Sergio Romano, Corriere della sera 27/11/2009, 27 novembre 2009
BAMBINI INVIATI IN AUSTRALIA PER POPOLARE UN CONTINENTE
Alla rassegna stampa estera di Radiotre ho ascoltato la notizia che veniva da Canberra per una pubblica scusa del premier australiano relativo alla deportazione di bambini inglesi tra il 1930-1970, al loro maltrattamento compreso sevizie e abusi sessuali. Sono queste le tanto decantate origini cristiane dell’Europa?
Potrei saperne di più in quanto ho ascoltato che si parla di 500.000 bambini!
Agostino Ghiglione
agostinoghiglione@libero.it
Caro Ghiglione,
a quanto pare, i bambini che le autorità britanniche inviarono in Australia nel corso del Novecento furono 500.000. Quelli che vi arrivarono tra la fine della Seconda guerra mondiale e il 1967, quando gli invii furono interrotti, sarebbero invece 150.000. Il programma risale alla metà del Seicento ed ebbe per molto tempo, come la deportazione dei criminali, scopi politici e demografici. Bisognava popolare le colonie conquistate dalla Gran Bretagna in Asia, in Africa e nelle Americhe, allontanare gli indesiderabili dal territorio nazionale e, almeno nelle intenzioni degli organizzatori, combattere il pauperismo strappando i bambini dei ceti sociali più poveri al destino delle loro miserabili famiglie. Il programma durò più a lungo in Australia perché il Paese fu assillato, durante la Seconda guerra mondiale, dal timore di un’invasione giapponese. Era popolato da 7 milioni di persone (oggi sono circa 20) e avrebbe dovuto abbandonare al nemico, se questi avesse deciso di sbarcarvi un corpo di spedizione, gran parte del suo territorio. Terminato il conflitto, l’Australia fece dello sviluppo demografico uno dei suoi principali obiettivi. Ma voleva restare bianca e accolse sino al 1970 soltanto immigrati provenienti dall’Europa, fra cui molti italiani. Fu questa la ragione per cui il «programma dei bambini » fu mantenuto in vita sino al 1967.

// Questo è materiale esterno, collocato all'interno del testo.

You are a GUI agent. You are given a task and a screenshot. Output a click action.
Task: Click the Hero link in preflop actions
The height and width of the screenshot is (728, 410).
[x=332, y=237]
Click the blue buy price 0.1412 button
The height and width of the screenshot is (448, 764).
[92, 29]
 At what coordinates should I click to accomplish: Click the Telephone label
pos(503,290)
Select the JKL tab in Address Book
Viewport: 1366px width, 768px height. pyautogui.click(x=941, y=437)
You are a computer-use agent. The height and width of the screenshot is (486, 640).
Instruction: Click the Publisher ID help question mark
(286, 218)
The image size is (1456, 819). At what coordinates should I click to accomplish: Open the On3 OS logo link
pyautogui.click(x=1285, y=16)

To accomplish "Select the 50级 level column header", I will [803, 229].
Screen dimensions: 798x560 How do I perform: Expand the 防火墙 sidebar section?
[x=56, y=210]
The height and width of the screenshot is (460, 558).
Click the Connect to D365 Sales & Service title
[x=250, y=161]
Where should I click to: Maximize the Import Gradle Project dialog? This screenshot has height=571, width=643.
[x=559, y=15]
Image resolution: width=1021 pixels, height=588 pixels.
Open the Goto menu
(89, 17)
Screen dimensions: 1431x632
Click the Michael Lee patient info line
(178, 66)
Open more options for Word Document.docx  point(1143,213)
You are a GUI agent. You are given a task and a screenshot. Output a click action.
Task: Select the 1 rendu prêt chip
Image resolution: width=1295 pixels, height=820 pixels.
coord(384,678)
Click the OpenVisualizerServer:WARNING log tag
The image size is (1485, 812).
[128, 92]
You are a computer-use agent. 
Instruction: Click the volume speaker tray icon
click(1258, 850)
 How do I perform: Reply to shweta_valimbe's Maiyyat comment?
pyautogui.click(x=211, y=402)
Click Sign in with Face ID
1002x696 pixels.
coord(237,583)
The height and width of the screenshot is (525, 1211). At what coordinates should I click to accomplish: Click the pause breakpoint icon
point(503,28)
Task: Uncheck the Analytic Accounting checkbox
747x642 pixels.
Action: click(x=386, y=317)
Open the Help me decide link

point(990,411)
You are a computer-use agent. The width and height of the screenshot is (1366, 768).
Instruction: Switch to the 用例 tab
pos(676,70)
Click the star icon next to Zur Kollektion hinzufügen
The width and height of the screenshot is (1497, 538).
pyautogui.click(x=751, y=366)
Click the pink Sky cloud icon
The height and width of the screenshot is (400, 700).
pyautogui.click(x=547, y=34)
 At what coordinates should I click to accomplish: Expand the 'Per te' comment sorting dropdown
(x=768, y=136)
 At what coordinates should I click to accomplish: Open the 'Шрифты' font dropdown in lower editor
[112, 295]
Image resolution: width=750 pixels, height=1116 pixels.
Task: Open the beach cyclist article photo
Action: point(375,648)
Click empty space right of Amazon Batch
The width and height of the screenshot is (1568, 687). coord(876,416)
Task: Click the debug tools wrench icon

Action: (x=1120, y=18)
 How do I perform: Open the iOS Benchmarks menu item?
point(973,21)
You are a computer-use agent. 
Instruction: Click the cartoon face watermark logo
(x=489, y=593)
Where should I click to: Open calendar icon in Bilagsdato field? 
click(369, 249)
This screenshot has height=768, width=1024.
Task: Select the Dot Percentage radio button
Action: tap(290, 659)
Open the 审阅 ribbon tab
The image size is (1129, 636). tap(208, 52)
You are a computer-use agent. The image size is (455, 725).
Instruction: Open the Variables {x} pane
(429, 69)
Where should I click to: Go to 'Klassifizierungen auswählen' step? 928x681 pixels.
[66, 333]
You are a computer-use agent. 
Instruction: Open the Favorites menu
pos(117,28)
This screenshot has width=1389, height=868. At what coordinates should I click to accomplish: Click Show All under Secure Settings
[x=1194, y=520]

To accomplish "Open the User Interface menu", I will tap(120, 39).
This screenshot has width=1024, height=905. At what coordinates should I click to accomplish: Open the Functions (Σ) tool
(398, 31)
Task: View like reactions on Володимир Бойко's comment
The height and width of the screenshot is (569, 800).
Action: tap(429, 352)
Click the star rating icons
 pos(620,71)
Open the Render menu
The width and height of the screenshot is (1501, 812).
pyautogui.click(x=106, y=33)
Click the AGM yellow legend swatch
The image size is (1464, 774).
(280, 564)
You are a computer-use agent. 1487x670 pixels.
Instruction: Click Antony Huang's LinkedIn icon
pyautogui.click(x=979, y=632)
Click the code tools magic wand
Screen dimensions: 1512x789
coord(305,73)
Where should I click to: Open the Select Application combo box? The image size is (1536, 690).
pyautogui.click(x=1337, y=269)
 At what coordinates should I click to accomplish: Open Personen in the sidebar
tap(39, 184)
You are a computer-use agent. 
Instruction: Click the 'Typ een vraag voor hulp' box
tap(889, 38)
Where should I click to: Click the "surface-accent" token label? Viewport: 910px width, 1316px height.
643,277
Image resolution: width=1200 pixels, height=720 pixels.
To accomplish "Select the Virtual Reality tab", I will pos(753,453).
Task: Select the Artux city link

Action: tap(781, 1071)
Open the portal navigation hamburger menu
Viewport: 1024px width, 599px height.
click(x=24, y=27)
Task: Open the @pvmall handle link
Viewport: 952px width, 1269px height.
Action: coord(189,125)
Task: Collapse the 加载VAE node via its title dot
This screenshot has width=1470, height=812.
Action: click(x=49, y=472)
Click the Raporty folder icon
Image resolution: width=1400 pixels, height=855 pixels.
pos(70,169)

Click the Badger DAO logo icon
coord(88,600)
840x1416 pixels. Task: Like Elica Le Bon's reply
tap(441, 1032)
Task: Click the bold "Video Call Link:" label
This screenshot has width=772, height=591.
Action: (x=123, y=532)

probabile che molti di quei bambini siano stati impiegati, soprattutto nelle campagne, come manodopera servile e che alcuni di essi abbiano subito maltrattamenti e molestie sessuali, soprattutto nei collegi e negli orfanotrofi in cui vennero accolti. Se qualcuno mi chiedesse perché il caso esplode soltanto ora, risponderei che le ragioni sono almeno due. La prima è la tarda età degli 11.000 «bambini » ancora in vita. La seconda è lo scandalo dei preti pedofili, scoppiato negli Stati Uniti sette anni fa, con ricadute giudiziarie che hanno duramente colpito le casse di alcune diocesi americane. Così come il successo ottenuto dalle richieste d’indennizzo delle comunità ebraiche suscitò quelle di altre comunità, così la vicenda dei preti pedofili ha ispirato altre vittime che avevano preferito nascondere al mondo, sino a quel momento, le loro esperienze.
Un’ultima osservazione, caro Ghiglione. Prima di processare la Gran Bretagna, com’è accaduto per la Svizzera nel caso delle rivendicazioni ebraiche, conviene ricordare che questi fenomeni di ingegneria politica e sociale, con movimenti di popolazione organizzati dall’alto, furono molto frequenti nel corso del Novecento e coinvolsero parecchi Paesi. Poche settimane fa il presidente ceco Vaclav Klaus ha firmato il trattato di Lisbona soltanto quando gli è stata data assicurazione che nessuno avrebbe risollevato il problema dei tre milioni di tedeschi cacciati dal Südetenland alla fine della Seconda guerra mondiale. Quanti erano i bambini?